Rubidium telluride

Identifiers
- CAS Number: 12210-70-7;
- 3D model (JSmol): Interactive image;
- ECHA InfoCard: 100.032.159
- EC Number: 235-388-2;
- PubChem CID: 82970;
- CompTox Dashboard (EPA): DTXSID20894847 ;

Properties
- Chemical formula: Rb_{2}Te
- Molar mass: 298.54 g/mol
- Appearance: yellow-green powder
- Melting point: 775 °C (1,427 °F; 1,048 K)

Related compounds
- Other anions: Rubidium oxide Rubidium sulfide Rubidium selenide Rubidium polonide
- Other cations: Lithium telluride Sodium telluride Potassium telluride Caesium telluride

= Rubidium telluride =

Rubidium telluride is the inorganic compound with the formula Rb_{2}Te. It is a yellow-green powder that melts at either 775 °C or 880 °C (two different values have been reported). It is an obscure material of minor academic interest.

== Structure ==
The compound has several polymorphs.
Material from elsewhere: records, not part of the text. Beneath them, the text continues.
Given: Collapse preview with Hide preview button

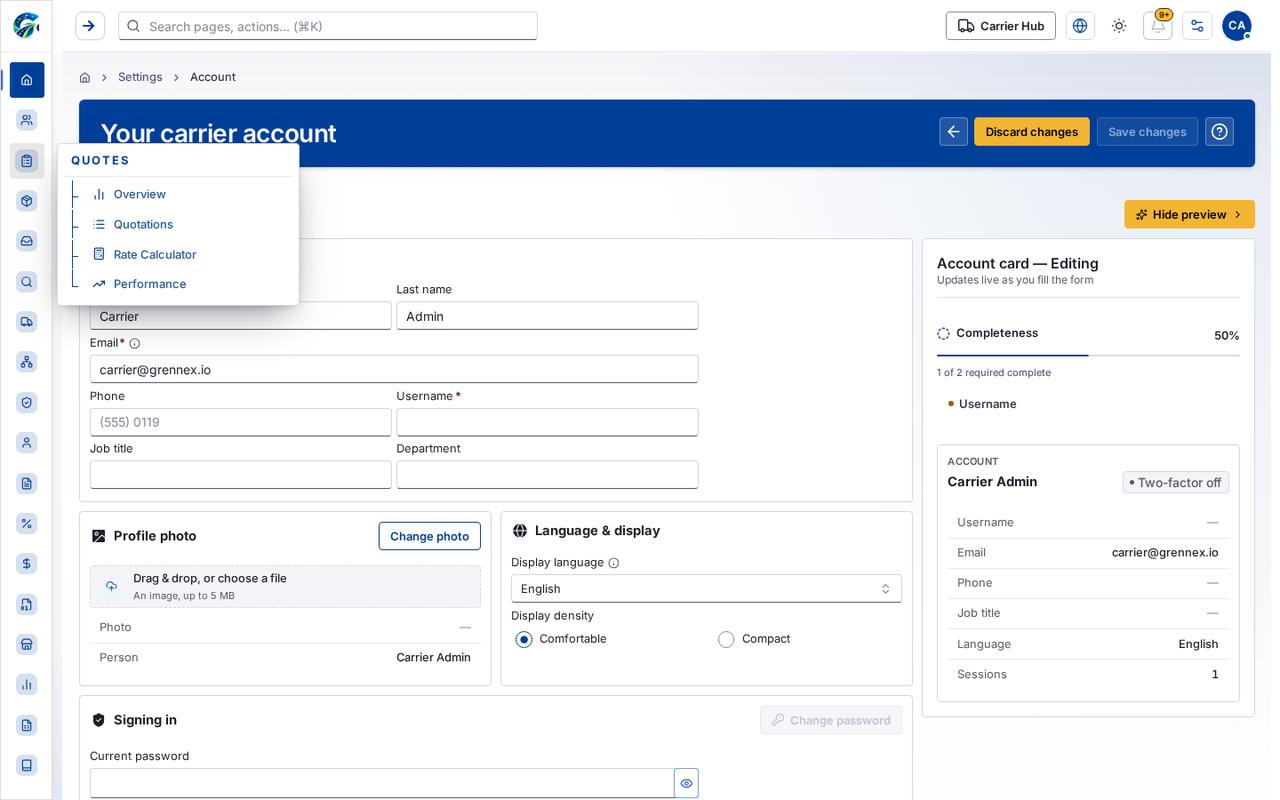Looking at the screenshot, I should [x=1189, y=215].
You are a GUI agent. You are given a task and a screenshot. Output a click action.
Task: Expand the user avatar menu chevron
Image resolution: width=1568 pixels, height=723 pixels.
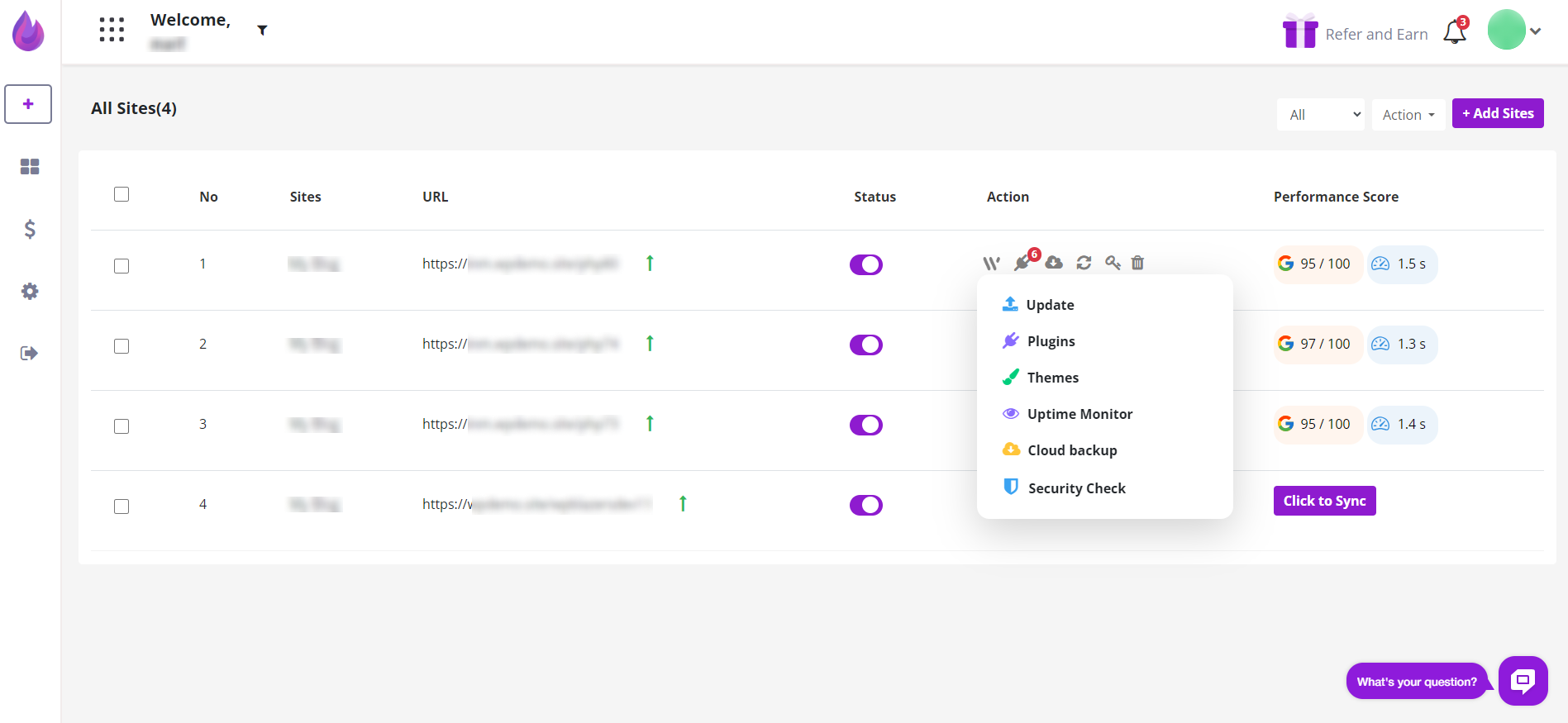coord(1535,31)
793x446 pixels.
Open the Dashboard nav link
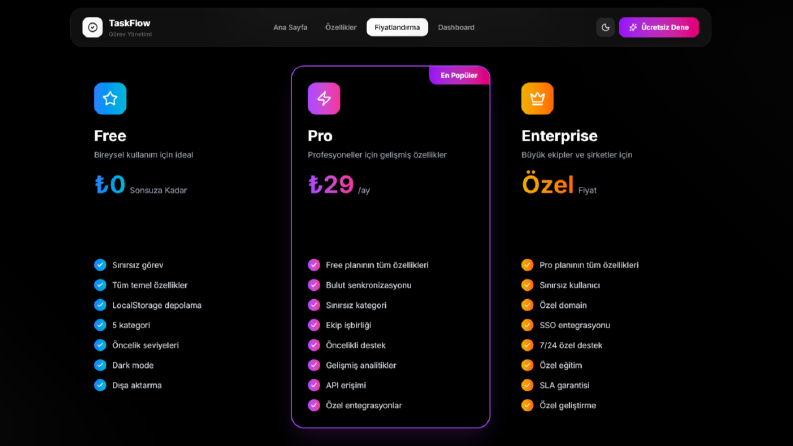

At room temperature, ω-Rb_{2}Te is a metastable antifluorite type structure, and transforms to α-Rb_{2}Te upon heating, which is a PbCl_{2} type structure.

== Preparation ==
Like other alkali metal chalcogenides, Rb_{2}Te is prepared from the elements in liquid ammonia.

== Uses ==
The National Bureau of Standards (NBS) VUV radiometric detector program used magnesium fluoride windowed photodiodes with rubidium telluride photocathodes as radiometric transfer standards.

Rubidium telluride cathodes have been used in solar-blind photomultiplier tubes for aviation applications such as remote optical atmospheric pressure and temperature sensors.